ASF is a particularly virulent and economically damaging disease of pigs, for which there is, as yet, no known vaccine and whose natural reservoir is an indigenous species of wildlife, the wild boar, whose numbers have exploded in recent years. Does any of this sound eerily familiar?
The fence is a precautionary measure, as ASF has yet to reach the “heartland of streaky bacon”, but it is increasing prevalence in Eastern Europe, and the accepted role of wild boar in its diaspora, has led the Danish government to pre-empt its arrival, thus mitigating the risk to a sector worth £1.4bn a year in exports alone.
Boar numbers in northern Europe have, according to the article, increased significantly of late, driven by a succession of very mild winters and a “plentiful supply of food”; and it was this last, seemingly innocuous, statement that set an alarm bell ringing in my mind.

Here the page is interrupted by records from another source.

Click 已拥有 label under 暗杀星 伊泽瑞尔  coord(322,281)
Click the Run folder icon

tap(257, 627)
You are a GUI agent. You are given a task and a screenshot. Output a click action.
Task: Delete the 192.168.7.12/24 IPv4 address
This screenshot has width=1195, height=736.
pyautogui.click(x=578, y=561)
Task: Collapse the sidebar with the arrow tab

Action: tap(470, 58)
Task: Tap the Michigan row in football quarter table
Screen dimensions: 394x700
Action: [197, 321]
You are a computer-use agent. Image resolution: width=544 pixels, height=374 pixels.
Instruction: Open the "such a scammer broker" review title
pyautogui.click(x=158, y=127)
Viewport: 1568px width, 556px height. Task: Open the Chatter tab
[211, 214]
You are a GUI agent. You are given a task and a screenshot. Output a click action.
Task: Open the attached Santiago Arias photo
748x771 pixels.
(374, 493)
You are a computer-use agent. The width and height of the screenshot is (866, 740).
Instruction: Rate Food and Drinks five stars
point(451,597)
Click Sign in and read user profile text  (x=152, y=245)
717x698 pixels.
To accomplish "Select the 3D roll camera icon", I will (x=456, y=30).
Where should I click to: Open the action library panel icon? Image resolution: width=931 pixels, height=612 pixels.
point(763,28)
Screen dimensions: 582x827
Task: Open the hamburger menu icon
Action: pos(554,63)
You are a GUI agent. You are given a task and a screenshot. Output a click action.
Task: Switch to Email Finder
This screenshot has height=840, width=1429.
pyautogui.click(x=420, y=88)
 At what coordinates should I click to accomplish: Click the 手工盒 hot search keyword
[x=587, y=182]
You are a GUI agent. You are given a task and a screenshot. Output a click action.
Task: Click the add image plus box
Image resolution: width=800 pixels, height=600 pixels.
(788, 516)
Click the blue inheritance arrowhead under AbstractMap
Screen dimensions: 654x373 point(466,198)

That plentiful food source, it transpires, is the vast acreage of maize now grown in Germany to fuel its multi-billion euro biogas industry, and is yet another example of a perverse outcome or unintended consequence of heavily subsidised crop-for-energy production.
I have for some time questioned the economic, environmental and even moral benefits of growing crops to feed AD plants, to generate supposedly green energy.
The figures have certainly never stacked up economically without massive additional public subsidy and, environmentally, the whole-life greenhouse gas emissions savings of energy crops for AD are, at best, questionable.
The rise of the AD industry in Germany and the attendant proliferation of maize acreage, its principal feedstock, may have benefited the manufacturers of forage harvesters and digestate-spreading equipment. It has also generated a rich seam of “tractor porn” on YouTube.
But it is widely accepted that the market-distorting effect of uber-subsidised German maize production gave rise to the deeply unpopular “three-crop rule”, enforced across the whole of EU from 2015, and it now appears to be, albeit indirectly, facilitating the spread of a particularly unpleasant and costly livestock disease, potentially threatening the viability of a genuinely value-creating agricultural sector.
And that’s before you consider the inflationary impact on land rents and ultimately land values of this effective green energy tax, levied on consumers, that ultimately hits the poorest in society hardest, while benefiting some of the wealthiest.
I’m no socialist but this is morally indefensible, regressive taxation, especially when the environmental dividend it was intended to generate is so nebulous and thus virtually impossible to quantify.
Biogas production in the UK, while not on the scale found in Germany, has had similar impacts at a local level on land rents and, more widely, has almost certainly inflated the prices of other feedstocks, such as sugar beet pulp, by subsidising competition for this valuable animal feed with already economically challenged dairy and beef producers.
Whether it will have a similar effect on the eastward spread of the UK badger population, as it has a westward one on European wild boar, remains to be seen.